Source records:
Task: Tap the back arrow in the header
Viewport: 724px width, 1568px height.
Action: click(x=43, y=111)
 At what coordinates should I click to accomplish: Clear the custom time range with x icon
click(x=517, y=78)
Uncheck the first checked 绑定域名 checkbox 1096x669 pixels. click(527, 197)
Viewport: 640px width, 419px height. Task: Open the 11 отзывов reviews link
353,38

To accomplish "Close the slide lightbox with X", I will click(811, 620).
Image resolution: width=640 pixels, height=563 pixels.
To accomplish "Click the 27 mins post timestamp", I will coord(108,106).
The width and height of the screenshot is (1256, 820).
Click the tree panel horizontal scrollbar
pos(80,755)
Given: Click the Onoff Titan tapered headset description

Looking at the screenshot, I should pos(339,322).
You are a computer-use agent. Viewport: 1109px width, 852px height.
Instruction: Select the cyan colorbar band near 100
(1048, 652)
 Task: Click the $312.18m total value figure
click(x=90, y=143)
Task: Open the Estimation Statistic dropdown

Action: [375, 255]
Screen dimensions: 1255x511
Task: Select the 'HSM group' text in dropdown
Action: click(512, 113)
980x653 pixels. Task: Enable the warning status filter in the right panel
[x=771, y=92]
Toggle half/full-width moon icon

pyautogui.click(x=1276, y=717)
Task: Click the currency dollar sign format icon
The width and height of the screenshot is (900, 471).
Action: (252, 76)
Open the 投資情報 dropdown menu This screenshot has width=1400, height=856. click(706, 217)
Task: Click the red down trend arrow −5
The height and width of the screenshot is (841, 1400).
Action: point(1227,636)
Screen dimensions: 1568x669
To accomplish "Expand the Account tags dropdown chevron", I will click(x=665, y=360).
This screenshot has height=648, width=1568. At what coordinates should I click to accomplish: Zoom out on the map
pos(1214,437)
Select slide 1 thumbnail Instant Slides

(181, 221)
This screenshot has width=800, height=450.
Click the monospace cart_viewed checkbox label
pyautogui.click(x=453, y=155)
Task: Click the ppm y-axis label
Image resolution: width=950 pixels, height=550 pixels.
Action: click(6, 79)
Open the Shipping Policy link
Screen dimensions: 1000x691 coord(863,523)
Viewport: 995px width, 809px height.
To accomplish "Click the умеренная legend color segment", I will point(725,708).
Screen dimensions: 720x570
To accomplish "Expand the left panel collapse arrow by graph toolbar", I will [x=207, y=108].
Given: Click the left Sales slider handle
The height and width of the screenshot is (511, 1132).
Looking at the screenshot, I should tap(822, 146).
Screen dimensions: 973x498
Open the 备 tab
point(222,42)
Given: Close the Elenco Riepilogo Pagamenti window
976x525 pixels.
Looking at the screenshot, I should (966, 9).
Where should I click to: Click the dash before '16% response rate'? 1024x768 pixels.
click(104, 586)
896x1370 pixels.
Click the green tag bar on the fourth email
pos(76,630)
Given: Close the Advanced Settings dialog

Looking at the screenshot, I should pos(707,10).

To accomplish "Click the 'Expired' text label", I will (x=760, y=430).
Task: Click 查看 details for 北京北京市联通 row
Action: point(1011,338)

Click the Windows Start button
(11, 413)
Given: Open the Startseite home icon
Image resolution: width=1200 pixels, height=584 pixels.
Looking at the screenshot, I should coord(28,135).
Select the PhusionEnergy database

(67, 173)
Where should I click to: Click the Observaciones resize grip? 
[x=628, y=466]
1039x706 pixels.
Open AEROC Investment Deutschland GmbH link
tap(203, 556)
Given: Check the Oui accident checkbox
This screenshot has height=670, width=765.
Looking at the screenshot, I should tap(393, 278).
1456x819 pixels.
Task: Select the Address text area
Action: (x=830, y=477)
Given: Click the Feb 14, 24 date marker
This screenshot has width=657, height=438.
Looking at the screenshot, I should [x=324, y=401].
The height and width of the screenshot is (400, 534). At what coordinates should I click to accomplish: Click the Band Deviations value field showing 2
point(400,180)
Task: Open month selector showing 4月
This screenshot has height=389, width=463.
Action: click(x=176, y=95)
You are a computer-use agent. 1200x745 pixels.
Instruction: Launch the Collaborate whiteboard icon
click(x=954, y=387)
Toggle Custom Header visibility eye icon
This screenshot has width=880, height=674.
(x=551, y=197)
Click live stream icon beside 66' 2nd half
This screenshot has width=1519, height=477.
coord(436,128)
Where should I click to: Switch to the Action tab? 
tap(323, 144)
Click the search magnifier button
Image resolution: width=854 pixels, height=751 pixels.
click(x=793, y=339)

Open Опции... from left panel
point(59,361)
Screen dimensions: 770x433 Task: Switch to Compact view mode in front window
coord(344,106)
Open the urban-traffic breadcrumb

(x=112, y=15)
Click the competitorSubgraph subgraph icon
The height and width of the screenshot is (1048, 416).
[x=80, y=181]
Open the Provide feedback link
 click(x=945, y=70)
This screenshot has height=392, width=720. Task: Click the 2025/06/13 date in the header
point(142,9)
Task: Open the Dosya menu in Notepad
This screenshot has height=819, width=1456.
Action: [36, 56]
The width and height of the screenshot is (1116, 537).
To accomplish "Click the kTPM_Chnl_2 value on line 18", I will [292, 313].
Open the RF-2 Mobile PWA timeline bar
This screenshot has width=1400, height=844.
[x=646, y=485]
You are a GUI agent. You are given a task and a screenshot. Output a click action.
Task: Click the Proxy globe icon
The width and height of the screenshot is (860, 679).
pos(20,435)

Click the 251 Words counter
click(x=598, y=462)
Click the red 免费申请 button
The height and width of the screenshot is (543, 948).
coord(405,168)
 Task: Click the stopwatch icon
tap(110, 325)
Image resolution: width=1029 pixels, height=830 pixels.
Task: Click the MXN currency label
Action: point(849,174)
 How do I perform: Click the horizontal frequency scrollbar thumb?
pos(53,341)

Goal of the exercise: Write the entries again, exactly as they stand.

Result below:
Task: Tap the back arrow in the header
Viewport: 724px width, 1568px height.
Action: click(x=43, y=111)
 At what coordinates should I click to accomplish: Clear the custom time range with x icon
click(x=517, y=78)
Uncheck the first checked 绑定域名 checkbox 1096x669 pixels. click(527, 197)
Viewport: 640px width, 419px height. Task: Open the 11 отзывов reviews link
353,38

To accomplish "Close the slide lightbox with X", I will click(811, 620).
Image resolution: width=640 pixels, height=563 pixels.
To accomplish "Click the 27 mins post timestamp", I will coord(108,106).
The width and height of the screenshot is (1256, 820).
Click the tree panel horizontal scrollbar
pos(80,755)
Given: Click the Onoff Titan tapered headset description

Looking at the screenshot, I should pos(339,322).
You are a computer-use agent. Viewport: 1109px width, 852px height.
Instruction: Select the cyan colorbar band near 100
(1048, 652)
 Task: Click the $312.18m total value figure
click(x=90, y=143)
Task: Open the Estimation Statistic dropdown

Action: [375, 255]
Screen dimensions: 1255x511
Task: Select the 'HSM group' text in dropdown
Action: click(512, 113)
980x653 pixels. Task: Enable the warning status filter in the right panel
[x=771, y=92]
Toggle half/full-width moon icon

pyautogui.click(x=1276, y=717)
Task: Click the currency dollar sign format icon
The width and height of the screenshot is (900, 471).
Action: (252, 76)
Open the 投資情報 dropdown menu This screenshot has width=1400, height=856. click(706, 217)
Task: Click the red down trend arrow −5
The height and width of the screenshot is (841, 1400).
Action: point(1227,636)
Screen dimensions: 1568x669
To accomplish "Expand the Account tags dropdown chevron", I will click(x=665, y=360).
This screenshot has height=648, width=1568. At what coordinates should I click to accomplish: Zoom out on the map
pos(1214,437)
Select slide 1 thumbnail Instant Slides

(181, 221)
This screenshot has width=800, height=450.
Click the monospace cart_viewed checkbox label
pyautogui.click(x=453, y=155)
Task: Click the ppm y-axis label
Image resolution: width=950 pixels, height=550 pixels.
Action: click(6, 79)
Open the Shipping Policy link
Screen dimensions: 1000x691 coord(863,523)
Viewport: 995px width, 809px height.
To accomplish "Click the умеренная legend color segment", I will point(725,708).
Screen dimensions: 720x570
To accomplish "Expand the left panel collapse arrow by graph toolbar", I will [x=207, y=108].
Given: Click the left Sales slider handle
The height and width of the screenshot is (511, 1132).
Looking at the screenshot, I should tap(822, 146).
Screen dimensions: 973x498
Open the 备 tab
point(222,42)
Given: Close the Elenco Riepilogo Pagamenti window
976x525 pixels.
Looking at the screenshot, I should (966, 9).
Where should I click to: Click the dash before '16% response rate'? 1024x768 pixels.
click(104, 586)
896x1370 pixels.
Click the green tag bar on the fourth email
pos(76,630)
Given: Close the Advanced Settings dialog

Looking at the screenshot, I should pos(707,10).

To accomplish "Click the 'Expired' text label", I will (x=760, y=430).
Task: Click 查看 details for 北京北京市联通 row
Action: point(1011,338)

Click the Windows Start button
(11, 413)
Given: Open the Startseite home icon
Image resolution: width=1200 pixels, height=584 pixels.
Looking at the screenshot, I should coord(28,135).
Select the PhusionEnergy database

(67, 173)
Where should I click to: Click the Observaciones resize grip? 
[x=628, y=466]
1039x706 pixels.
Open AEROC Investment Deutschland GmbH link
tap(203, 556)
Given: Check the Oui accident checkbox
This screenshot has height=670, width=765.
Looking at the screenshot, I should tap(393, 278).
1456x819 pixels.
Task: Select the Address text area
Action: (x=830, y=477)
Given: Click the Feb 14, 24 date marker
This screenshot has width=657, height=438.
Looking at the screenshot, I should [x=324, y=401].
The height and width of the screenshot is (400, 534). At what coordinates should I click to accomplish: Click the Band Deviations value field showing 2
point(400,180)
Task: Open month selector showing 4月
This screenshot has height=389, width=463.
Action: click(x=176, y=95)
You are a computer-use agent. 1200x745 pixels.
Instruction: Launch the Collaborate whiteboard icon
click(x=954, y=387)
Toggle Custom Header visibility eye icon
This screenshot has width=880, height=674.
(x=551, y=197)
Click live stream icon beside 66' 2nd half
This screenshot has width=1519, height=477.
coord(436,128)
Where should I click to: Switch to the Action tab? 
tap(323, 144)
Click the search magnifier button
Image resolution: width=854 pixels, height=751 pixels.
click(x=793, y=339)

Open Опции... from left panel
point(59,361)
Screen dimensions: 770x433 Task: Switch to Compact view mode in front window
coord(344,106)
Open the urban-traffic breadcrumb

(x=112, y=15)
Click the competitorSubgraph subgraph icon
The height and width of the screenshot is (1048, 416).
[x=80, y=181]
Open the Provide feedback link
 click(x=945, y=70)
This screenshot has height=392, width=720. Task: Click the 2025/06/13 date in the header
point(142,9)
Task: Open the Dosya menu in Notepad
This screenshot has height=819, width=1456.
Action: [36, 56]
The width and height of the screenshot is (1116, 537).
To accomplish "Click the kTPM_Chnl_2 value on line 18", I will [292, 313].
Open the RF-2 Mobile PWA timeline bar
This screenshot has width=1400, height=844.
[x=646, y=485]
You are a GUI agent. You are given a task and a screenshot. Output a click action.
Task: Click the Proxy globe icon
The width and height of the screenshot is (860, 679).
pos(20,435)

Click the 251 Words counter
click(x=598, y=462)
Click the red 免费申请 button
The height and width of the screenshot is (543, 948).
coord(405,168)
 Task: Click the stopwatch icon
tap(110, 325)
Image resolution: width=1029 pixels, height=830 pixels.
Task: Click the MXN currency label
Action: point(849,174)
 How do I perform: Click the horizontal frequency scrollbar thumb?
pos(53,341)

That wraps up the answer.